Cet interlude et ce livre me permirent de passer l'hiver mais également de préparer celui qui venait, en moi. J’avais fini le boulot et avais eu ce temps. La mort, parfois, vous permettait ça. Ma mère mourrait et je l’accompagnai jusqu’au bout, amour monstre explosant lors de ses derniers mois jusqu’à sa partance pour ces étoiles merveilleuses qu’elle avait créées de toute pièce pendant sa vie heureuse, pour moi, elle, pour tous ceux qui l’avait connue, rencontrée, aimée, qui avaient à un moment ou un autre croisé sa vie. Le verbe, son verbe, était « irradier ». J’avais été la résultante de ça, contaminé par ses radiations, enfant lumineux de cette même irradiation. Elle m’avait trempé, encré en elle pour l’éternité, l’indicible, dans la vie comme à jamais, dans la nécessité d’être soi et rien d’autre, elle m’avait ancré en elle comme m’inscrivant à la place du roi de sa propre mort.
Après son départ, et pendant longtemps, je ne trouvais plus, justement, en moi, que brume et mort.

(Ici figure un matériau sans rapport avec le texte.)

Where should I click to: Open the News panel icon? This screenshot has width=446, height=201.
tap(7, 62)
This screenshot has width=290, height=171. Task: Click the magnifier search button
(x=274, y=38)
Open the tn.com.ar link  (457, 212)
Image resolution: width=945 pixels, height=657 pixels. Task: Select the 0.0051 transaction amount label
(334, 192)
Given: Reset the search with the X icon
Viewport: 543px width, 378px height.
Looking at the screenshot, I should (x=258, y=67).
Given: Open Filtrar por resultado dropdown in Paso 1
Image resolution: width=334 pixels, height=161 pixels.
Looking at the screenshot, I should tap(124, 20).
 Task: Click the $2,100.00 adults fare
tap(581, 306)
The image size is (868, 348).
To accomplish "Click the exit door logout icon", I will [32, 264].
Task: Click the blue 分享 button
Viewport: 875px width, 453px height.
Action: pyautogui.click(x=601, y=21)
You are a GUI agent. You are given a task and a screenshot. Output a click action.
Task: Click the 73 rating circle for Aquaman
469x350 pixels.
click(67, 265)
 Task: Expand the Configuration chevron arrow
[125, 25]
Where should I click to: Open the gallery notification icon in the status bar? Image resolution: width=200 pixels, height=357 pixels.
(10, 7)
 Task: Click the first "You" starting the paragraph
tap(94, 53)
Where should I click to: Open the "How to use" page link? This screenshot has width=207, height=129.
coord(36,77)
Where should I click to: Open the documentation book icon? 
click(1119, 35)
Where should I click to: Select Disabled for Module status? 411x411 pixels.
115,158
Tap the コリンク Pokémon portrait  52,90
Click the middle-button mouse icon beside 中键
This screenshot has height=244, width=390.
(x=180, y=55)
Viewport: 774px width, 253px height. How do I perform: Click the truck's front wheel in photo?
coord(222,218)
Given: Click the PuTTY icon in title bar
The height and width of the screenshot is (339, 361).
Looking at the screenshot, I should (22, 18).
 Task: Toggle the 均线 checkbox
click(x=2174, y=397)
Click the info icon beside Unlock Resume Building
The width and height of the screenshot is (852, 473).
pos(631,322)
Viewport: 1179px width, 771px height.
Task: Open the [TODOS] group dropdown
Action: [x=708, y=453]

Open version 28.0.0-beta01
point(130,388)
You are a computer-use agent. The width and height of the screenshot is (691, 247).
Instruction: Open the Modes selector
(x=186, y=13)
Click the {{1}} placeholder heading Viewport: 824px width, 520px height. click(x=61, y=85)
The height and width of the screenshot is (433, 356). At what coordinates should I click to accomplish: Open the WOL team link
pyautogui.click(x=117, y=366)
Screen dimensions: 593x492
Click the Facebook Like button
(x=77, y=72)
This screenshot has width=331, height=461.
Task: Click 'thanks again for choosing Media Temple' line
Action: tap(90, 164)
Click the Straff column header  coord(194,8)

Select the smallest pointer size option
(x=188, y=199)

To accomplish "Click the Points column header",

Lisant récemment Lithium pour Médée, j’ai retrouvé cette mort terrible, mais scrupuleuse et compatriote de nous tous. Cette mort en attente, suspendue, si présente. Si présente qu’on s’accommoderait, à laquelle même on serait presque honoré d’être présenté. Cette mort qui caresse le récit, qui se fond en lui parfois, à mesure de l’agonie du père du personnage principal, auprès d’une mère avec laquelle elle retissera malgré tout des liens. Moi-même, je l’avais vu, cette mort, progressivement et soigneusement recouvrir ma mère, s’afficher sur son visage et glisser et lisser sa peau décharnée, cette peau de petite et frêle femme de lumière qu’elle avait toujours été. Comme si elle était venue la préparer à l’avance. Et je la retrouvais, terriblement vivante, dans le récit de Kate Braverman. Comme coutumière du fait, installée à sa place. Celle qui vous fait vous repencher sur votre histoire, et dans le roman, vous interroger face à l’agonie d’un père.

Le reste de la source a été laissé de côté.